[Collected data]
* * *

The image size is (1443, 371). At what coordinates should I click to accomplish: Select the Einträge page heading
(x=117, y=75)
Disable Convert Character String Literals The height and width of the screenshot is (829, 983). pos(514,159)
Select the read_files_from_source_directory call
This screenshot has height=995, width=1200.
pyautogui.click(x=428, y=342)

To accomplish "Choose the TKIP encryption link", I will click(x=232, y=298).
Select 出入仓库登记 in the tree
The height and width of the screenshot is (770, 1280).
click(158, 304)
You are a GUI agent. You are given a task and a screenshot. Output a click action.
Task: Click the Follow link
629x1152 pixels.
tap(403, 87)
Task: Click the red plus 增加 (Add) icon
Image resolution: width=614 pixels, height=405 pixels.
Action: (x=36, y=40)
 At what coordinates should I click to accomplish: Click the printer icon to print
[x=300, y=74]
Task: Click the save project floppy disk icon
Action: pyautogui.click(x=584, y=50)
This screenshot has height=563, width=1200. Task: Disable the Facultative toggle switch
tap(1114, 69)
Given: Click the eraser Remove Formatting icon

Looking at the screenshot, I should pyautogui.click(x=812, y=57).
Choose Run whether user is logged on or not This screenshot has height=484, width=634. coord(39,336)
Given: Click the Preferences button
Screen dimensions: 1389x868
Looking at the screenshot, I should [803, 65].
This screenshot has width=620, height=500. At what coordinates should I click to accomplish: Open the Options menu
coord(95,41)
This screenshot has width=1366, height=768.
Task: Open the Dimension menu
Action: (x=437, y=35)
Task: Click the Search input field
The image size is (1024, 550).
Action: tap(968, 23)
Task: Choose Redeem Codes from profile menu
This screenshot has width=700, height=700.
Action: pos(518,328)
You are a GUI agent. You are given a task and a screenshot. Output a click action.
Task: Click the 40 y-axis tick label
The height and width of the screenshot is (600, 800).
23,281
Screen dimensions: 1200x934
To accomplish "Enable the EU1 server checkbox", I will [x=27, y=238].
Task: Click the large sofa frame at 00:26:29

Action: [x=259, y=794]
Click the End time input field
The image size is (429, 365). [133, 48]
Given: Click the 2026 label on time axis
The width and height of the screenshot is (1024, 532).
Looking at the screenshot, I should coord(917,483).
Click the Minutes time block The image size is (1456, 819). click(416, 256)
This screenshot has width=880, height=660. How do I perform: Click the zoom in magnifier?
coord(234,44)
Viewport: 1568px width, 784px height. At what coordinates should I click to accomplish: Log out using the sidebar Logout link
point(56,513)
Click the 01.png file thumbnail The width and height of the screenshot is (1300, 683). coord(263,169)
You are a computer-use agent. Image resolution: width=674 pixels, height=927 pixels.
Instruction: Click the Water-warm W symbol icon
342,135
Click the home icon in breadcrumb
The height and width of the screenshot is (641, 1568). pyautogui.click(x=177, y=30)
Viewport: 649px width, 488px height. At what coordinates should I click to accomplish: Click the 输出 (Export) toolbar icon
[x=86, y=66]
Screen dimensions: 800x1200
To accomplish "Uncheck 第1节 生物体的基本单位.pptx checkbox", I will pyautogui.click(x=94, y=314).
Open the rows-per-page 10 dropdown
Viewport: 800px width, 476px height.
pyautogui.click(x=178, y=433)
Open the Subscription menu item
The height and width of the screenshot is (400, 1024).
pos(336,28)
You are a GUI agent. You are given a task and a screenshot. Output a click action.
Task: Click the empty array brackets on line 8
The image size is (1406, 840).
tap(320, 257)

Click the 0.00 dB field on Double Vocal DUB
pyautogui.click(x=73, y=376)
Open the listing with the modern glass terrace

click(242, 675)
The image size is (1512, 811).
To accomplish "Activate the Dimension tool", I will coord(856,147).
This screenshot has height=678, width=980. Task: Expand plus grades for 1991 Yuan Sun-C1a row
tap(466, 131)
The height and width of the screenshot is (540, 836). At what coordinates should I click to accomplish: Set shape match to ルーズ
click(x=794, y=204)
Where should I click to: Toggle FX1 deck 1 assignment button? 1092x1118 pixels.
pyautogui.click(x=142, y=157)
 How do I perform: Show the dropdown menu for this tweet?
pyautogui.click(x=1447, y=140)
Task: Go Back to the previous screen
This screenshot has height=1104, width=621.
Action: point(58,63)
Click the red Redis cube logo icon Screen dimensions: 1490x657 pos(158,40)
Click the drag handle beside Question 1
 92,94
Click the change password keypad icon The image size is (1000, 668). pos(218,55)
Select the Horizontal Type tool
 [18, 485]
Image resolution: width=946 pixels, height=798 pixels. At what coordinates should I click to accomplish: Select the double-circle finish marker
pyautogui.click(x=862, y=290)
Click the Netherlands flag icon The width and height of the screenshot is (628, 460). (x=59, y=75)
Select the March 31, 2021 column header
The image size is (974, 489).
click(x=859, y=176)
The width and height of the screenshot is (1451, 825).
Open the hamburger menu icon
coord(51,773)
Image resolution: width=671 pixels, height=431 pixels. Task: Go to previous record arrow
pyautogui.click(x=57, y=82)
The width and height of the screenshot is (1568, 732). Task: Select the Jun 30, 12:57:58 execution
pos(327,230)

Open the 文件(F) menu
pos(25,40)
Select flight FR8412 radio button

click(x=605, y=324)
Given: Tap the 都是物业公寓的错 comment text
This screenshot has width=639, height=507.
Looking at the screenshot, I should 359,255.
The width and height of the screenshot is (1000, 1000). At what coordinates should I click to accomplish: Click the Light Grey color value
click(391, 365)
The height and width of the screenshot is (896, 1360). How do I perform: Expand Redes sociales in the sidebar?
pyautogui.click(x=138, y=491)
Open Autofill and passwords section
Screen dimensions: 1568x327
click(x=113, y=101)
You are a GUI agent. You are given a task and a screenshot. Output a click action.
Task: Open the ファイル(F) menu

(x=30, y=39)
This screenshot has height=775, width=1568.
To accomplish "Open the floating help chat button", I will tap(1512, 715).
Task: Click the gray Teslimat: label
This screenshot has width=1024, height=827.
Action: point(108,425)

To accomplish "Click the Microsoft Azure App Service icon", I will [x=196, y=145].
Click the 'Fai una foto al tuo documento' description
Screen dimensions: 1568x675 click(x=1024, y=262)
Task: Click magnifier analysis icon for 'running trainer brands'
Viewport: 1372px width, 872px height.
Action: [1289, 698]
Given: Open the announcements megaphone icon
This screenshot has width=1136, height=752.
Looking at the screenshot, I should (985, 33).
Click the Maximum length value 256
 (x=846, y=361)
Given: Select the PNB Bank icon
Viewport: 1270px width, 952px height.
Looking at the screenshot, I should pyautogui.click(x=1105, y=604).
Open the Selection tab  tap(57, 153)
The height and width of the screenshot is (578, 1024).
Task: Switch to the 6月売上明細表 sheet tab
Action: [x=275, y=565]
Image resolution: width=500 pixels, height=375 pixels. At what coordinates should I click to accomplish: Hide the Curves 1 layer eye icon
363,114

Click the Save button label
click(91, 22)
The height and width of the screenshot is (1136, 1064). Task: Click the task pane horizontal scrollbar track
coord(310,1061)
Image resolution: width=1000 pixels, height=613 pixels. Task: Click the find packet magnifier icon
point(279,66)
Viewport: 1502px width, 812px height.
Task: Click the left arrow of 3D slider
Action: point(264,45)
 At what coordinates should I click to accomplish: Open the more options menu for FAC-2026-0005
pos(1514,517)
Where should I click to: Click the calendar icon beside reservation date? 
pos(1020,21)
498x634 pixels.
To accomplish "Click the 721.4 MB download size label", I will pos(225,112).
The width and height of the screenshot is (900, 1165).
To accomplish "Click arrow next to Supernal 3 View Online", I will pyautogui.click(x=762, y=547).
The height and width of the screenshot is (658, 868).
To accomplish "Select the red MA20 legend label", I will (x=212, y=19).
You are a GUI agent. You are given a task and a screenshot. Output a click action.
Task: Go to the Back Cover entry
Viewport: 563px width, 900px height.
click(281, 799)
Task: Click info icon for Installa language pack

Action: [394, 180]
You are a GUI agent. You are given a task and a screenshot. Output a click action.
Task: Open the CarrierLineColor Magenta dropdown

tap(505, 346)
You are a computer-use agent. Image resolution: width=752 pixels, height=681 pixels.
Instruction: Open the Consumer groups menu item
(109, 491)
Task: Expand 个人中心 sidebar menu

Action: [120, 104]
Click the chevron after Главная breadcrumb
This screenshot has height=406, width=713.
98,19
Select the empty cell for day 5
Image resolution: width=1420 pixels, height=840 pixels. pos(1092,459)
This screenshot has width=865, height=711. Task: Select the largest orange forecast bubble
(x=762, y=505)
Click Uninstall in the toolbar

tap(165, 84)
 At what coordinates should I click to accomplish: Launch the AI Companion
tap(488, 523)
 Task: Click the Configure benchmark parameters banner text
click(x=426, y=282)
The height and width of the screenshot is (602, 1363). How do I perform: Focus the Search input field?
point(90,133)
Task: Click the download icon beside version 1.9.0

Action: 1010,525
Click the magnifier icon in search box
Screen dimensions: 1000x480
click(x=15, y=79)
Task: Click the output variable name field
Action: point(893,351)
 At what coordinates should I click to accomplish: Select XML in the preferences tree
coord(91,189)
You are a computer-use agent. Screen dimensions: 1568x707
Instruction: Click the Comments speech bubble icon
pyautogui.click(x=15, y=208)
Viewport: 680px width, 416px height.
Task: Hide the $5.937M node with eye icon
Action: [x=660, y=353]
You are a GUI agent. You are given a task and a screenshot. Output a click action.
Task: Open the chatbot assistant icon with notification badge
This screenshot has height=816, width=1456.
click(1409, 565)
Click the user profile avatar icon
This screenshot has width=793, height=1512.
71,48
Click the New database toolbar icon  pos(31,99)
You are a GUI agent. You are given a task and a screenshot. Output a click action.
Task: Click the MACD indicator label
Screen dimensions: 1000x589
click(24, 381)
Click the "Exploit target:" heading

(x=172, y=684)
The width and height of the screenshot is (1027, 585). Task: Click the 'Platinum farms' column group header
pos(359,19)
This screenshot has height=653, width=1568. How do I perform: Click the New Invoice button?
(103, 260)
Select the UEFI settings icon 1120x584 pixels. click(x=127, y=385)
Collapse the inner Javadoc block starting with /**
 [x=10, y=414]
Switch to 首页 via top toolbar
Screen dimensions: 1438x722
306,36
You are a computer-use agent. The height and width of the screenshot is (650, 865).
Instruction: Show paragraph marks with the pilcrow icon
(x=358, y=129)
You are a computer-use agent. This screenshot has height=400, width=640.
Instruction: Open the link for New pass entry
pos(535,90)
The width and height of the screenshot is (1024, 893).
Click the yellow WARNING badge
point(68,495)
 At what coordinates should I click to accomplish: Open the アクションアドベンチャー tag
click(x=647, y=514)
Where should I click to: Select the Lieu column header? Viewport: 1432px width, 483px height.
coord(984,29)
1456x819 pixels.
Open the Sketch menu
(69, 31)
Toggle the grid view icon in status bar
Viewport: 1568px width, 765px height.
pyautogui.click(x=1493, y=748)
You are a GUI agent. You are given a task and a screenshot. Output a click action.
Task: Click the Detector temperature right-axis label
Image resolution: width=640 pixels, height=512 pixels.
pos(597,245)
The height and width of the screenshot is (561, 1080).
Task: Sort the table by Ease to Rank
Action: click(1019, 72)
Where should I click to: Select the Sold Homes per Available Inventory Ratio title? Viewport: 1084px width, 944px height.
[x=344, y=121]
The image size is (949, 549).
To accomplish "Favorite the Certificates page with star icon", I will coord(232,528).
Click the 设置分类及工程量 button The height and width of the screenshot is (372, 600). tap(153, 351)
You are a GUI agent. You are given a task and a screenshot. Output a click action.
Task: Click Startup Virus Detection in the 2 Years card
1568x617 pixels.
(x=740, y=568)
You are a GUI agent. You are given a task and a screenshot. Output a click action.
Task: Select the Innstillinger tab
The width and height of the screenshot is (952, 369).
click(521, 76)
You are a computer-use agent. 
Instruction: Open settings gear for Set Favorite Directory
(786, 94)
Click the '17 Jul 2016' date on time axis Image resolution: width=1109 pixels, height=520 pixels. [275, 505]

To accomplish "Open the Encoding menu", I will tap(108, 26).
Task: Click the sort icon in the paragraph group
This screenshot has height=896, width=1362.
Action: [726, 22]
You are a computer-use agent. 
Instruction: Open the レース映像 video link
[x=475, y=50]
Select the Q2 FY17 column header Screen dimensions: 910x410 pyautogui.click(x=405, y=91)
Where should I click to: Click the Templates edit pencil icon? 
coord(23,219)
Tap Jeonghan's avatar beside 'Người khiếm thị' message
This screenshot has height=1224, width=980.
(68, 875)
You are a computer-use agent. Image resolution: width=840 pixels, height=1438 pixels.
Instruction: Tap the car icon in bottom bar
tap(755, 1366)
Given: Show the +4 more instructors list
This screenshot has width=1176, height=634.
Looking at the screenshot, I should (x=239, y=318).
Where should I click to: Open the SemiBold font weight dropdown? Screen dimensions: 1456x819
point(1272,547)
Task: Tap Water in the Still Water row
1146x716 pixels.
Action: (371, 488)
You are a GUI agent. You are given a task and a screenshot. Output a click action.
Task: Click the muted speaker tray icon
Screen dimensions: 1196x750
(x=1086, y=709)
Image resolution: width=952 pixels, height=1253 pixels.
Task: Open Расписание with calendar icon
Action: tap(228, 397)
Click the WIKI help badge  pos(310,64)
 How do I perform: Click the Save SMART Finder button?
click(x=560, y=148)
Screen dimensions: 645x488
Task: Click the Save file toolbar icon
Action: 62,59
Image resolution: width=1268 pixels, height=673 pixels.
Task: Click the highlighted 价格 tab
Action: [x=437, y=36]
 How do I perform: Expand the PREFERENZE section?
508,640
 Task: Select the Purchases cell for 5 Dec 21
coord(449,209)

* * *

Only lines containing the string "help" belong in the answer; find them in the data above and copy them.

**Task output**
To accomplish "Open the floating help chat button", I will tap(1512, 715).
Click the WIKI help badge  pos(310,64)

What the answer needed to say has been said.